The hydrologic cycle or water cycle has been active since the creation of Earth and Water. Water reaches the earth in the form of precipitation like rain and snow. After that, the water evaporates, condenses in the atmosphere in the form of clouds, and then returns to the Earth in the form of precipitation, continuing the cycle. The water cycle affects the weather and climate of a particular region in many ways. The water cycle can produce more clouds in the area and it affects the temperature to drop constantly. Rain and snow are the result of the hydrological cycle and can cause severe weather conditions, and heavy rain due to the hydrological cycle can cause flooding. Lack of rain, lack of adequate water sources can lead to drought in some areas. The water cycle is a key factor in obtaining water for plants, animals, and humans. They not only provide water for us, animals, and plants but also move nutrients, pathogens, sediments, etc. into and out of aquatic ecosystems.

Disaster Risk Reduction

There is strong evidence showing that all parts of the world are already experiencing the effects of climate change in different ways. Every year, water-related disasters, such as tropical storms, floods and droughts, cause the most disasters that harm people, property and livelihoods. The number of people at risk from water-related disasters will range from 1.2 billion to 1.6 billion in the next 30 years (OECD, 2019). Cyclone Nargis killed more than 140,000 people, caused the death of family and friends, or the loss of livelihoods, homes and daily life, and caused severe trauma and loss of social capital to those affected (ASEAN Secretariat, 2010). More than 2.4 million people in cities such as Laputa, Bogale, Pyinsalu and Yangon were affected, and hundreds of thousands lost their livelihoods, homes and healthcare (Lateef, 2009).
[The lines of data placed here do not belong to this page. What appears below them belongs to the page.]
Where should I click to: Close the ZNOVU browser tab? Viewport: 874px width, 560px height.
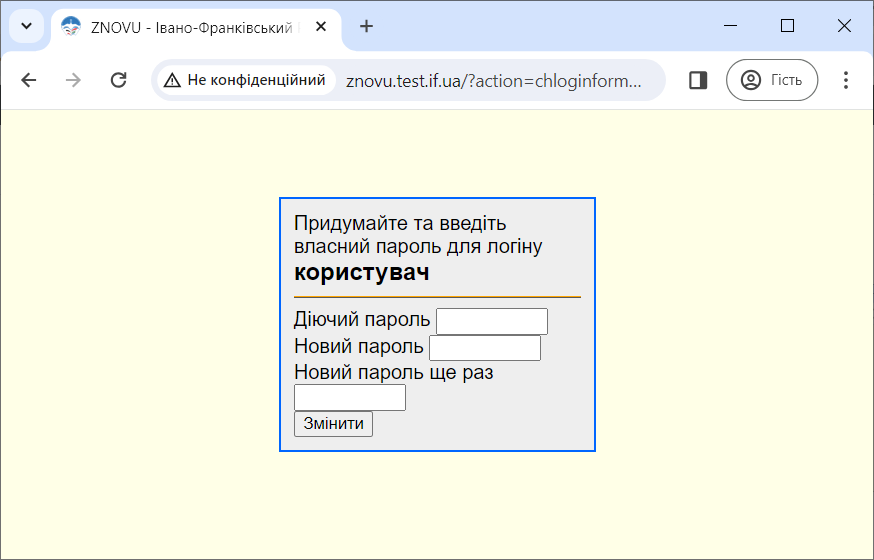[321, 27]
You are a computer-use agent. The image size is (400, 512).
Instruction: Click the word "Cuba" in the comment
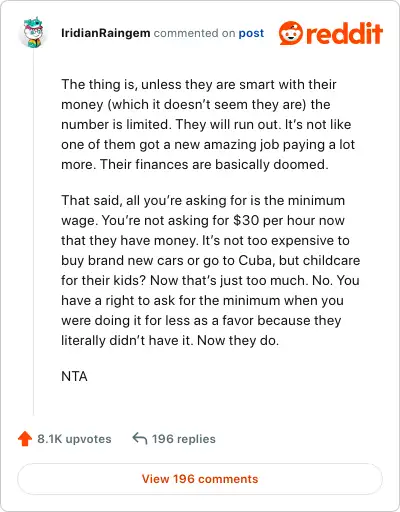pos(255,260)
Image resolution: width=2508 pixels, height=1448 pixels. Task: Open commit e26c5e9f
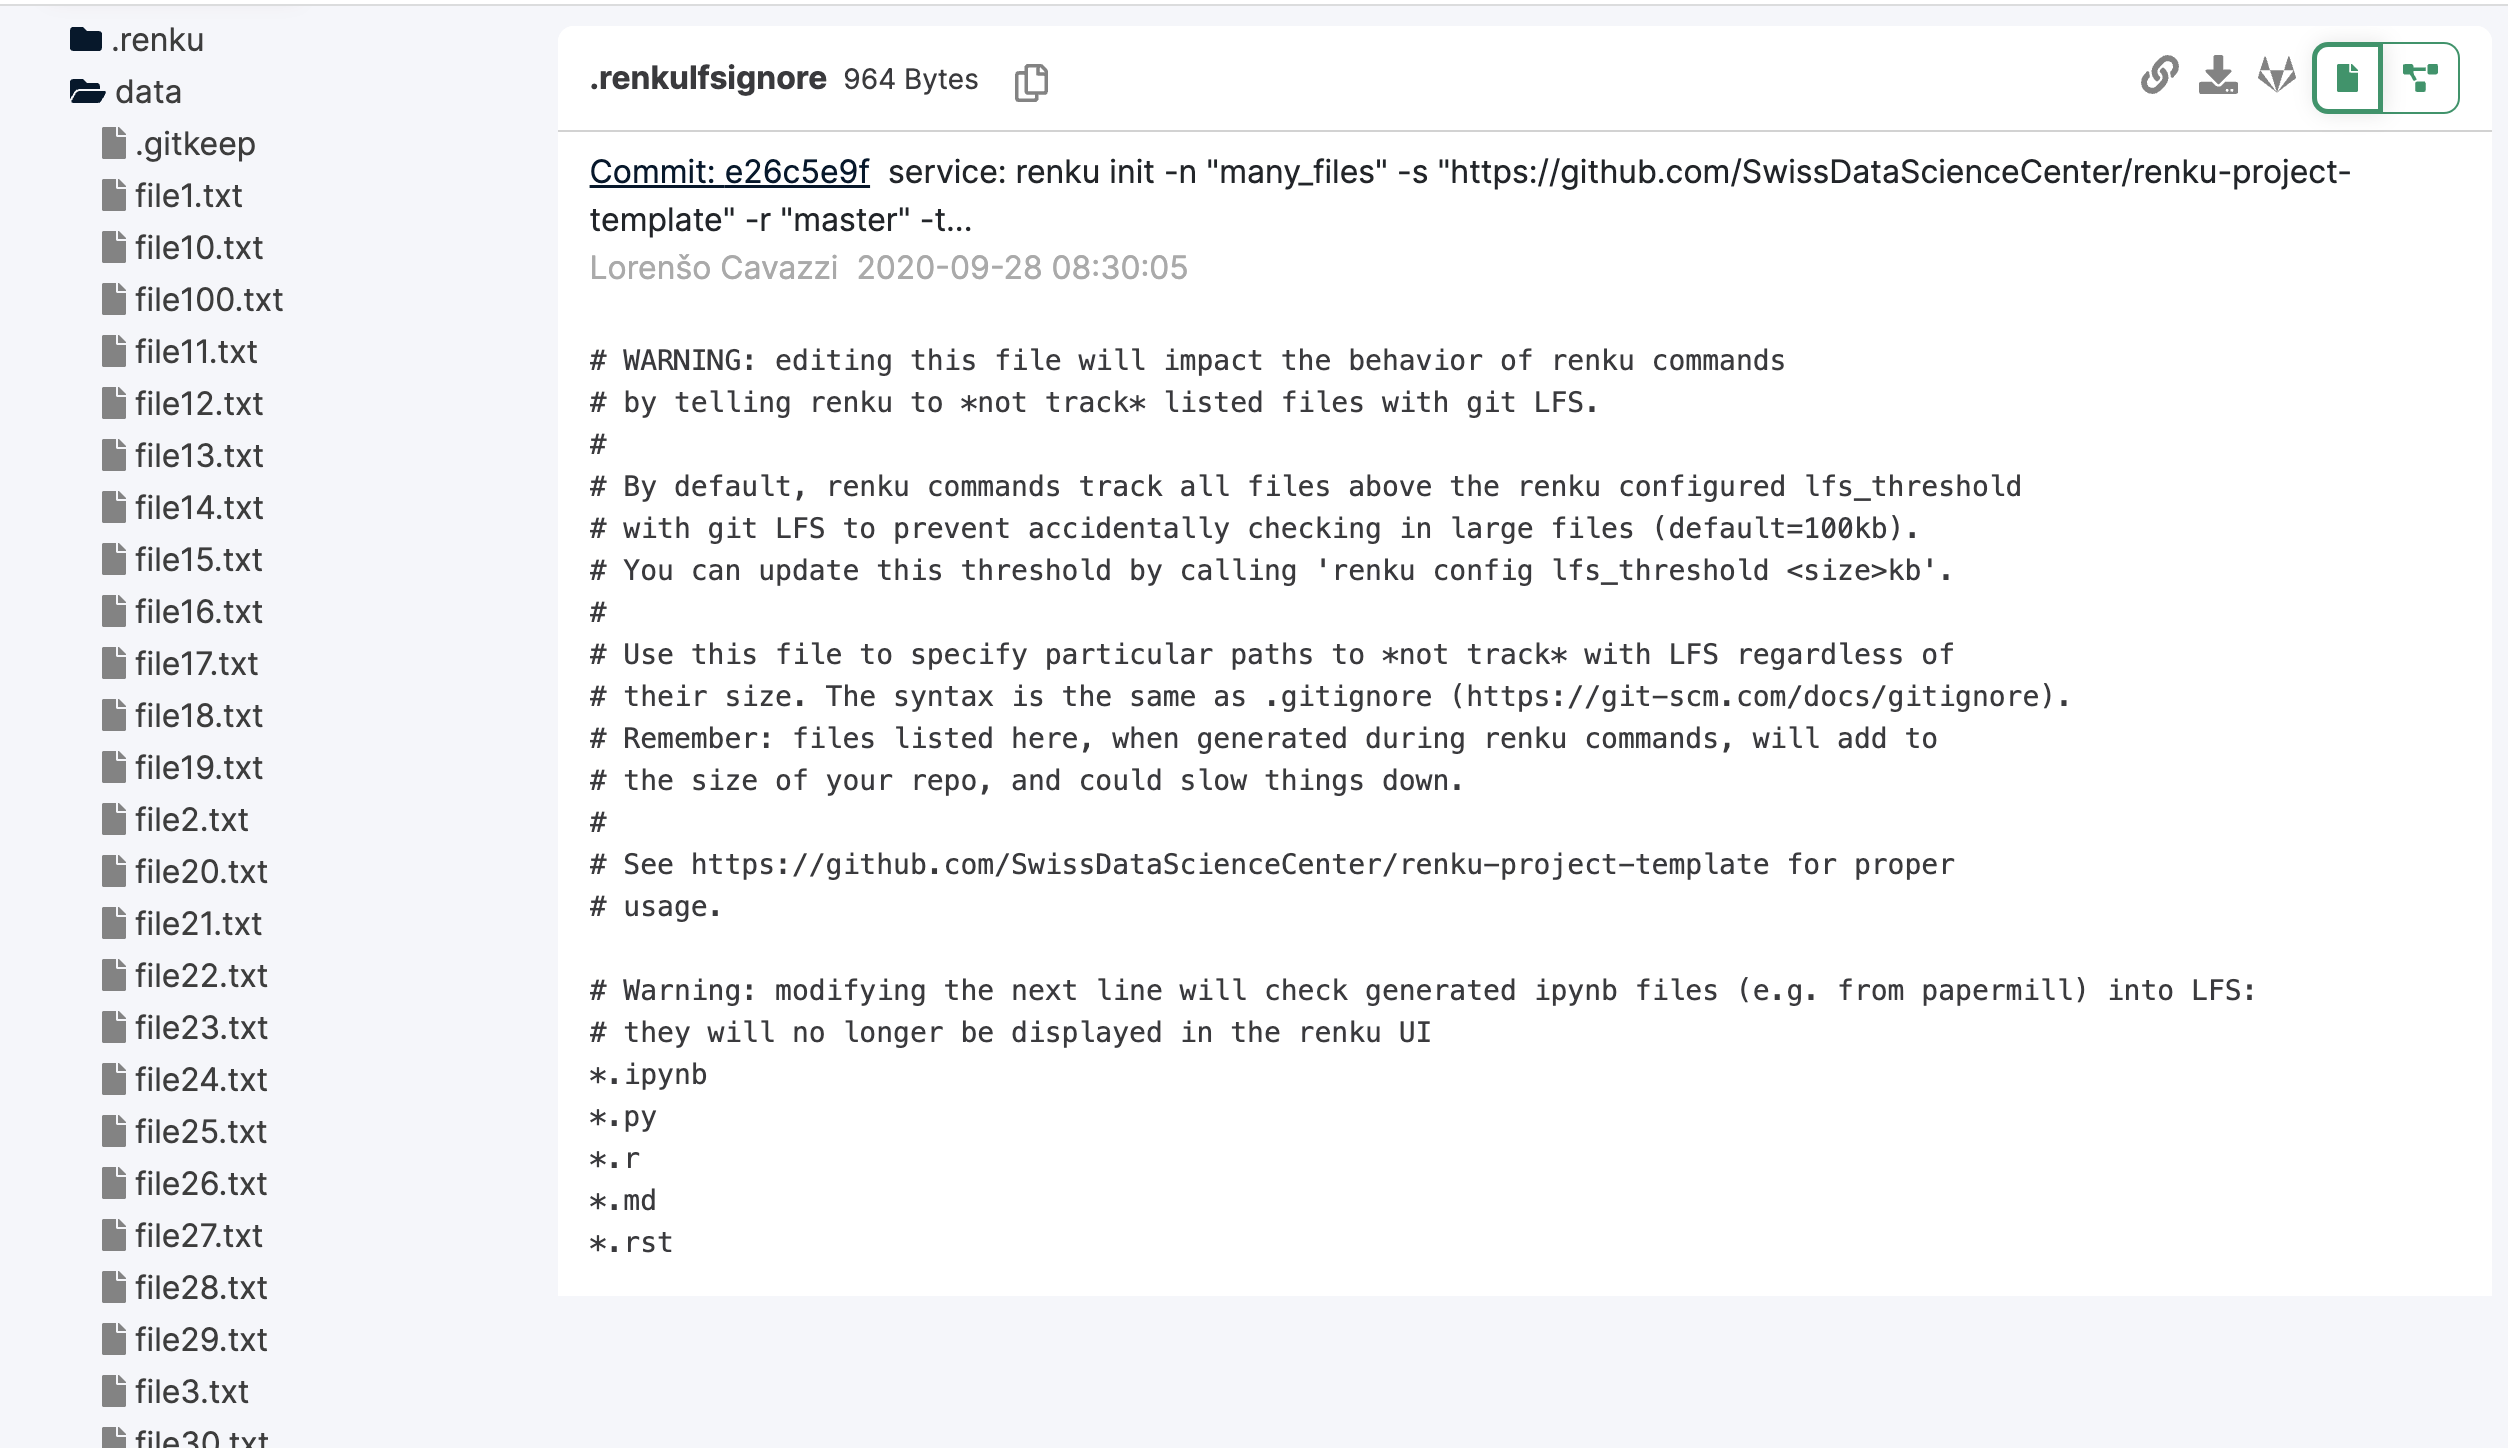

These days, it is way easier to collect data on land use, surface water and real-time rainfall data. We can make timely flood warnings to save lives from this information with the combination of ground observation data. These developments have also helped bring about a paradigm shift in infrastructure planning and design. Concrete aqueducts were used regularly to impede the flow of flooding not so long ago. Current science and engineering enable nature-based solutions that take into account the response of the environment to the work performed in rivers.